The following article was first published at the online Serbo-Croatian platform Bilten.
On 30 January the future organization of Bosnia and Herzegovina, one of the countries of the region without even a formal full sovereignty, was discussed in the foreign affairs committee of the European Parliament (EP), a body in which no representatives of the country concerned have the right to participate. This is, of course, a standard procedure: despite having no plans in the near future to admit Bosnia and Herzegovina as members, the European Union in its significant and less significant bodies regularly assesses the “progress” of those countries for which it considers itself responsible. In this sense the “resolution” under discussion in the EP originally contained only the standard platitudes regarding the “rule of law,” which says nothing substantial about the situation in the country.

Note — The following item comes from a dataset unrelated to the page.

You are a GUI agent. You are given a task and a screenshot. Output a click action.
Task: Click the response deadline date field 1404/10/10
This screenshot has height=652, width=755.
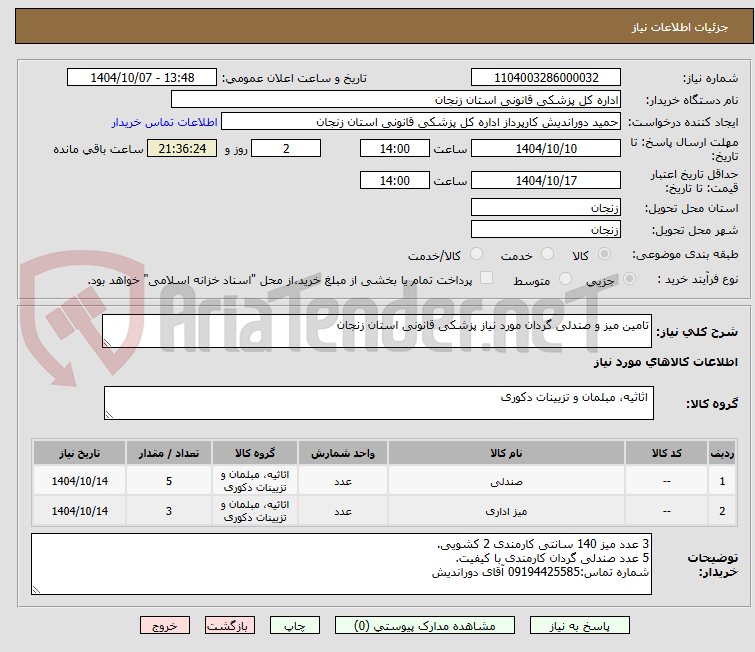(x=545, y=148)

Indeed, under the EU’s supervision, the “progress” of each country is estimated more by the compliance of their foreign policy with Western Europe (and the exclusion of the influence of Russian or other competitive capitals) than it is by real democracy or the functionality of the country. This is best shown by the recent positive accounts of Montenegro, which were bestowed without anything in the country changing, other than its foreign policy. In passing, it is worth noting, that one of the countries in which the EP has its headquarters (France) almost a year ago de facto suspended elements of the rule of law through a “state of emergency,” and in this state will hold its presidential elections later this year.
But this time, the announced resolution on Bosnia and Herzegovina is somewhat more complex.

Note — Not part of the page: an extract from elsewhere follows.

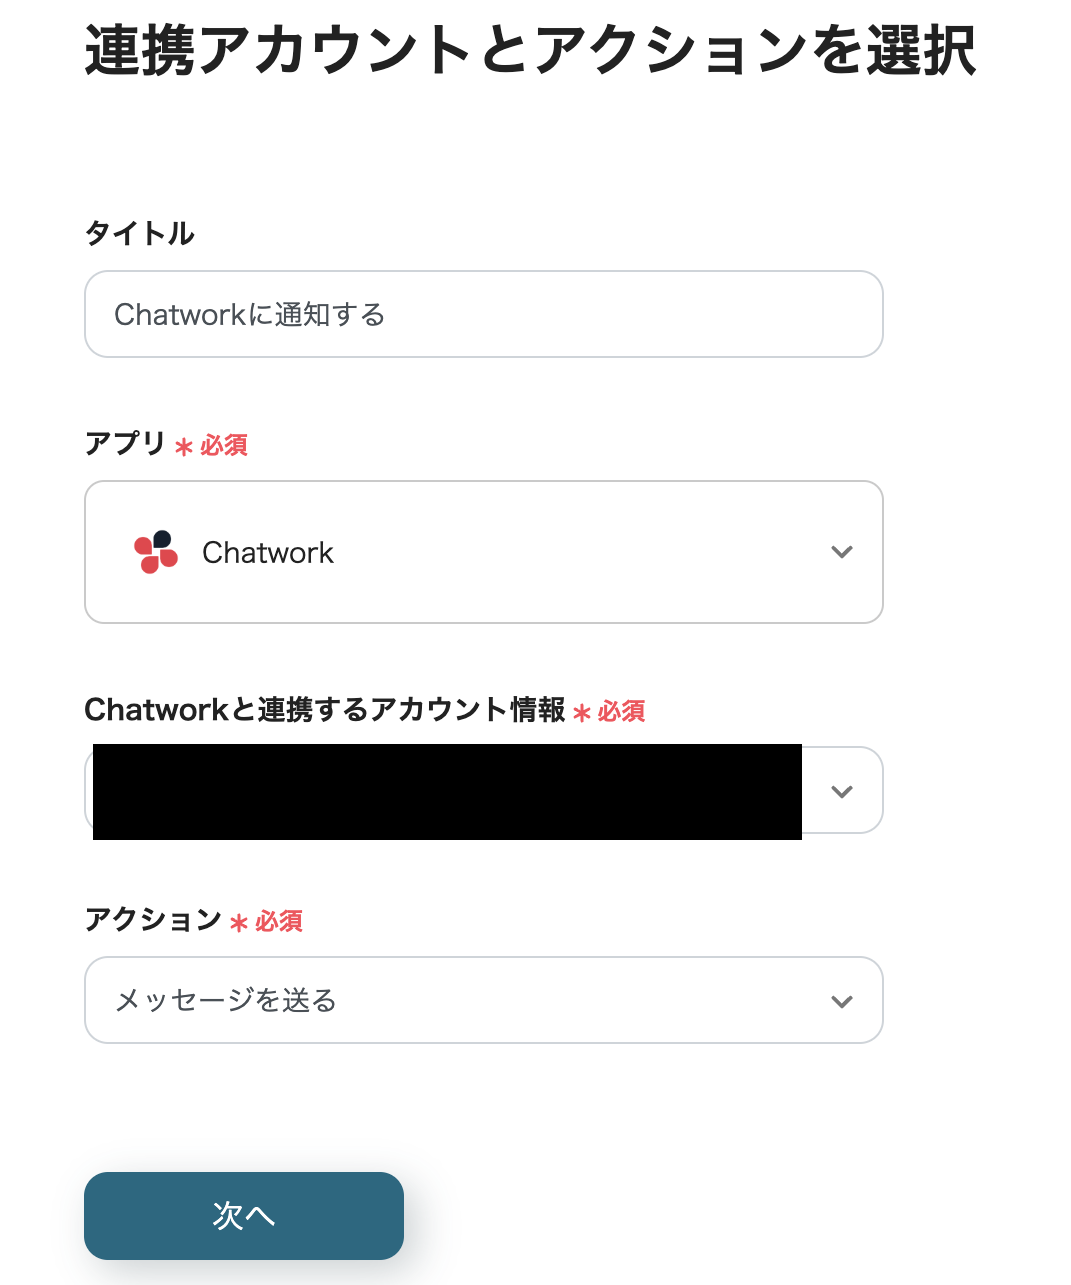Click the アプリ field label
Viewport: 1071px width, 1285px height.
125,443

The Initiative of a European Greater-Croatia
Representatives of the neighbouring Republic of Croatia in the EP have lodged in the text of the resolution over two hundred amendments, many of which set the “federalization of the country” as a condition for Bosnia and Herzegovina’s “progress.” The expression is unusual, not least because Bosnia and Herzegovina, with its peculiar structure is more decentralized than is usually meant by a “federation.” What best explains this curiosity is the fact that the formulations of the Croatian amendments fully conform to the recent declaration of the coalition of Croatian nationalist parties in Bosnia-Herzegovina, whose “federalization” actually means the establishment of an additional federal unit in Bosnia with a Croatian ethnic majority and beneath the permanent authority of the chieftains of Bosnian-Herzegovinian Croats; that is, the establishment of a “third entity” in the country (that would exist alongside Serb and Bosniak entities).
As per the usual choreography, the representatives of the Bosniak-majority parties reacted energetically to the plans, describing them as the ethnic division of the country (although the country has been ethnically divided by its constitution since 1995, and in practice by all three ethnic elites since 1990). Representatives of the Republika Srpska have cautiously welcomed the plans, warning however that the establishment of a Croatian entity should not mean reducing the territory presently under the paws of the Serbian ethnic chieftains. In this sense, this European Greater-Croatia strategy is stuck on the same problems that the country has faced since the collapse of Yugoslavia.
How the EP will decide on all of this remains to be seen. One thing is for certain: regardless of the resolution, no kind of “progress” will be made.
Translated by James Robertson
Nikola Vukobratović is a journalist and editor based in Zagreb, Croatia.